In doing so it has revealed the lax regulation the Victorian Government applies to power station operators to remediate their mines. Successive Labor and Coalition Victorian governments have turned a blind eye to the need for Victorian coal power stations to make adequate provisions to clean up their mines when they are finished. This is exposing future taxpayers to a potentially substantial financial liability if powers station operators were to go bankrupt and walk away from their clean-up obligations.  

The fire took hold in a part of the mine which was no longer being mined, and where fire-fighting equipment had been removed. However, the mine had only been partly - and clearly, inadequately - covered by soil such that the coal seam was still exposed to the risk of catching fire.

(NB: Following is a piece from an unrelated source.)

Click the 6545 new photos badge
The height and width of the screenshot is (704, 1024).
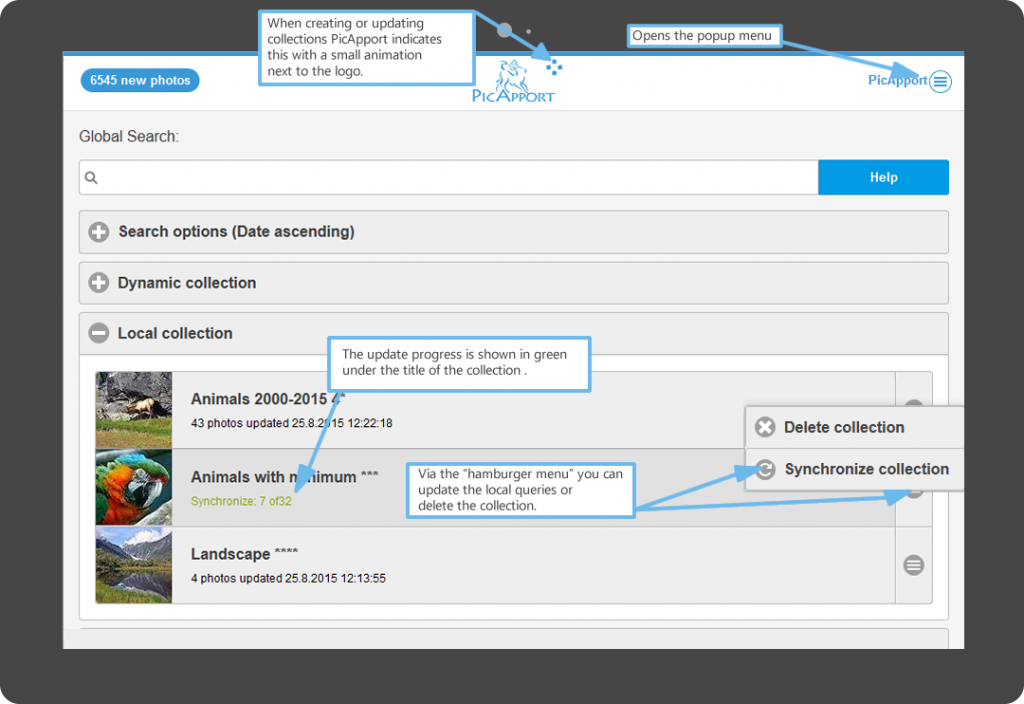140,80
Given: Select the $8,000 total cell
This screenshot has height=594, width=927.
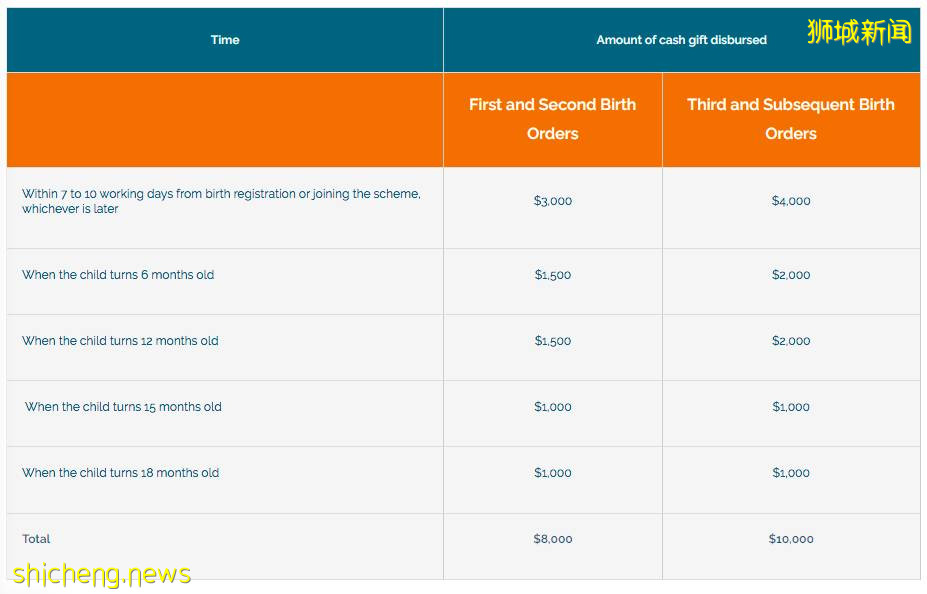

Environment Victoria and the Environmental Defenders Office have obtained the mining license governing the Hazelwood coal mine. In section 15 (extract below) it clearly states that the power station operator, GDF Suez, should be progressively remediating the sections of the mine which are no longer being used.

Graph for The ticking time bomb exposed by Hazelwood fireEven if an arsonist started the fire (something yet to be confirmed) which ultimately crept into the mine, the reality is that proper remediation should have meant that the coal seam was not exposed such that it could catch fire. 

Thinking beyond the immediate concern of this fire, there is a bigger issue about whether the Victorian Government is doing enough to ensure power station operators will meet their obligations to remediate mines should they fall into financial difficulties. This potential liability is supposed to be covered by the government, requiring mining operators to provide a bond to the government which they surrender if they fail to adequately remediate the mine. This is much like how someone renting a house provides a bond to cover an event where they damage the property.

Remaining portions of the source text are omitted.